Distal Humeral Hemiarthroplasty

Introduction

Distal humeral hemiarthroplasty (DHH), although first described in 1947, has attracted increasing interest over the last few years as a surgical option for a number of distal humeral disorders. As a result of the improved understanding of the anatomy and biomechanics of the elbow and the availability of anatomical prostheses, it has been recognized that DHH may provide advantages over current treatments for complex fractures of the distal humerus or pathology that destroys large segments of the distal humeral articular joint surface.

Early series reported the use of a small number of implants ^a

a References .

in a variety of pathologies, including trauma, inflammatory arthritis, and tumor management. Prostheses were either custom made, nonanatomic (capitellocondylar, Kudo) or had anatomic components (Street). All of these arthroplasties provided options, other than interposition arthroplasty, total elbow arthroplasty (TEA), or open reduction and internal fixation (ORIF) for the treatment of complex elbow pathology.

The choice to perform DHH is based on the general advantages of the procedure over ORIF and TEA, as well as patient-specific lifestyle factors and functional status. DHH eliminates the risk of nonunion, malunion, loss of fixation, and stiffness associated with ORIF, as well as the polyethylene wear associated with TEA. In addition, DHH is not subject to the lifetime 3- to 5-kg weight-bearing restriction and has a lower incidence of component loosening compared to TEA, making it a more suitable choice in younger, higher demand patients.

Indications

The indications for DHH are currently evolving according to what is appropriate and achievable and will continue to evolve as longitudinal studies provide more clinical data. Trauma and its sequelae, often in a middle-aged or elderly female, are the most common causes of an unreconstructable distal humeral articular surface. Occasionally a young patient may sustain this type of injury from high-energy trauma. In addition, DHH is an alternative treatment after distal humeral fracture in those elderly patients with demands deemed excessive for traditional elbow replacement.

The interaction of these variables, in the selection process for the appropriate treatment, are summarized in the treatment algorithm ( Fig. 88.1 ).

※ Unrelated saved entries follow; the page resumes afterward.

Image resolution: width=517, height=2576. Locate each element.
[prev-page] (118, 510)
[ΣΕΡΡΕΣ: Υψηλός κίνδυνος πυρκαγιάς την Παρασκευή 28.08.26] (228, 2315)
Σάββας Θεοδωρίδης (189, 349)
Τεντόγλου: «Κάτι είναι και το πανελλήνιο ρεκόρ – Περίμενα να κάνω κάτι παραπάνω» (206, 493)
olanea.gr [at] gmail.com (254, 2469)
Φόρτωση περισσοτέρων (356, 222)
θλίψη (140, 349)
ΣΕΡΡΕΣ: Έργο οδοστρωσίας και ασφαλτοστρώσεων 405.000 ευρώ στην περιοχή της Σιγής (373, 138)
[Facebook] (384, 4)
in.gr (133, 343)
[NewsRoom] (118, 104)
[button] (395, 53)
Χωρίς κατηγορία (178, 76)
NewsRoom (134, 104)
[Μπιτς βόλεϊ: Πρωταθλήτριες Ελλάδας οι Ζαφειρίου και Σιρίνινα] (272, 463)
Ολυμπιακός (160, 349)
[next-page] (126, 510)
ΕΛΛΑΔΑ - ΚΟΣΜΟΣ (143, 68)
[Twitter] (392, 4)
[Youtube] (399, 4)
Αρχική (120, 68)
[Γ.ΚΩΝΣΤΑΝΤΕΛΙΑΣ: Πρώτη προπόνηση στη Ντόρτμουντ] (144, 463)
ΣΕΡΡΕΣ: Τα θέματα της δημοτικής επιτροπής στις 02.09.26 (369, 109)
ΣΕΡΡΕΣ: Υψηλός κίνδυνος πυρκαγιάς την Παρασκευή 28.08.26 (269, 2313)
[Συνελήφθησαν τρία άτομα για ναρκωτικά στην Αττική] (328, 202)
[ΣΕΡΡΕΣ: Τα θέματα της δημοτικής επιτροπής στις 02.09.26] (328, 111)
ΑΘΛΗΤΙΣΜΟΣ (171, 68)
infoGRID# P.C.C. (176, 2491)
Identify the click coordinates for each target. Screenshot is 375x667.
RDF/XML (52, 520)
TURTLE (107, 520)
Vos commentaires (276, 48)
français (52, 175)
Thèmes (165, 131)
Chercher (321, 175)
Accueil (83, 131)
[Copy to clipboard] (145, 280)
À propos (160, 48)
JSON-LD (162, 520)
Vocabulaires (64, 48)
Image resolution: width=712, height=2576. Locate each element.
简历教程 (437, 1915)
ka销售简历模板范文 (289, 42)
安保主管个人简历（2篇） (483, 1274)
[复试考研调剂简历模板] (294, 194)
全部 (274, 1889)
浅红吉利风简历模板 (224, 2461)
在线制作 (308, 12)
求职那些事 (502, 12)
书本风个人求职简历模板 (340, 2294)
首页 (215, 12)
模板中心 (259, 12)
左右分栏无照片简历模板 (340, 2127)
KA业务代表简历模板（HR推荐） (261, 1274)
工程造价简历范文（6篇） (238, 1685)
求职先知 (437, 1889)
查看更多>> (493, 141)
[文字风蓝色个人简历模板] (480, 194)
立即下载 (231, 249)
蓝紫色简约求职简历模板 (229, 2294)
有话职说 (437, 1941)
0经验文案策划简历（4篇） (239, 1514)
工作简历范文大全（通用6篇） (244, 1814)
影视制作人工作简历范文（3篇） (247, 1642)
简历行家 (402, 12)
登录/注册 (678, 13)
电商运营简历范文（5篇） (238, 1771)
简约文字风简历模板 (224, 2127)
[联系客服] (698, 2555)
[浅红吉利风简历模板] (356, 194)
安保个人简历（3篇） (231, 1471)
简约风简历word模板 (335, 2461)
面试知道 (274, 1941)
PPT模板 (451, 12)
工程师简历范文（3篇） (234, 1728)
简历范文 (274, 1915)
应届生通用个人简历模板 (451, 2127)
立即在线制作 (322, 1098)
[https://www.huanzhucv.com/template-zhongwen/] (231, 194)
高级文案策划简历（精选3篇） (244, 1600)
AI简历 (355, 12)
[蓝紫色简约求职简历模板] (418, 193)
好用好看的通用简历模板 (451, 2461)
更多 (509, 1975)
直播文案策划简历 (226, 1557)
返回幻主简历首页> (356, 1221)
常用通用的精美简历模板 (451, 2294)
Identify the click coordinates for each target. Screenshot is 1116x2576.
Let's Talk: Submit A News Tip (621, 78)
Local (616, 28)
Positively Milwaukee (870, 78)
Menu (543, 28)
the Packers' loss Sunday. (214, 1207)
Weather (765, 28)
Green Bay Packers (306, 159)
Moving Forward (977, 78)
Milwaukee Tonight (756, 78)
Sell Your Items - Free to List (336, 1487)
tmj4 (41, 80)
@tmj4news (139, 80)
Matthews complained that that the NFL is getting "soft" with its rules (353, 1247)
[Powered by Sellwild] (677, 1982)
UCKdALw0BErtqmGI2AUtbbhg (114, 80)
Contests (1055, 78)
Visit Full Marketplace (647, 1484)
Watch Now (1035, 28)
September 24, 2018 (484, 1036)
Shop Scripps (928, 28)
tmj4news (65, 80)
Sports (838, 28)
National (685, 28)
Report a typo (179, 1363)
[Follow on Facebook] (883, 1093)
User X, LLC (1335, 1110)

Current indications for DHH include:

• 1

  Acute trauma

  • a

    Comminuted intraarticular fractures in which ORIF will not result in sufficient stability to allow early range of motion

  • b

    Unreconstructable combined capitellar and lateral trochlear fractures with or without medial trochlear involvement

  • c

    Coronal shear fractures of the capitellum and lateral trochlea combined with low transverse bicondylar extension

• 2

  Salvage of failed internal fixation

• 3

  Chronic malunion or nonunion

• 4

  Avascular necrosis of the trochlea with collapse of the subchondral bone

• 5

  Tumors of the trochlea when resection allows preservation of the epicondyles and collateral ligaments

In the early series of DHHs, patients with rheumatoid arthritis reported stiff painful joints. This, however, may not be typical of all cases, and the technique may be of value in the younger patient with “burned-out” disease or the low-demand patient on disease-modifying agents who has an eburnated but congruent joint. In our experience, the use of DHH for primary osteoarthritis is unpredictable with regard to pain relief and motion.

Contraindications

Absolute contraindications include overt local or distant foci of infection, inadequate neurovascular status, insufficient bony support, poor soft tissue coverage, and unstable fracture of the radial head and/or coronoid. Additionally, a nonanatomic sigmoid fossa due to developmental humeral insufficiency (e.g., fishtail deformity) results in poor congruency with a DHH, and TEA may be a more suitable procedure. Relative contraindications include articular cartilage damage of the radial head and sigmoid fossa due to chronic fracture arthrofibrosis or inflammatory arthropathy.

Implants

Advances in the understanding of elbow anatomy and biomechanics have helped determine the correct shape and sizing of joint surfaces, as well as the appropriate landmarks for implantation to ensure good stability and function. Street and Stevens designed a near-anatomical DHH spool in 1974. Experience with TEA and the mechanism of humeral component loosening dictates that DHH implants should be stemmed and preferably have an anterior flange to resist joint reactive forces. Currently there is only one TEA system available that allows DHH (Latitude elbow system [Tornier, Stafford, TX]; Fig. 88.2 ). However, it must be noted that the use of the Latitude is not FDA approved in the United States. The Latitude system has three stem sizes (with an anterior flange) and six modular anatomical spools. Although reconstruction of the epicondyles is the preferred option, a central axis hole allows suture fixation of collateral ligament repair, if required. This system theoretically allows conversion to a semiconstrained TEA, but the practicality of this is yet to be demonstrated. In our series, the only loose stems have been in the nonflanged alternative (Sorbie).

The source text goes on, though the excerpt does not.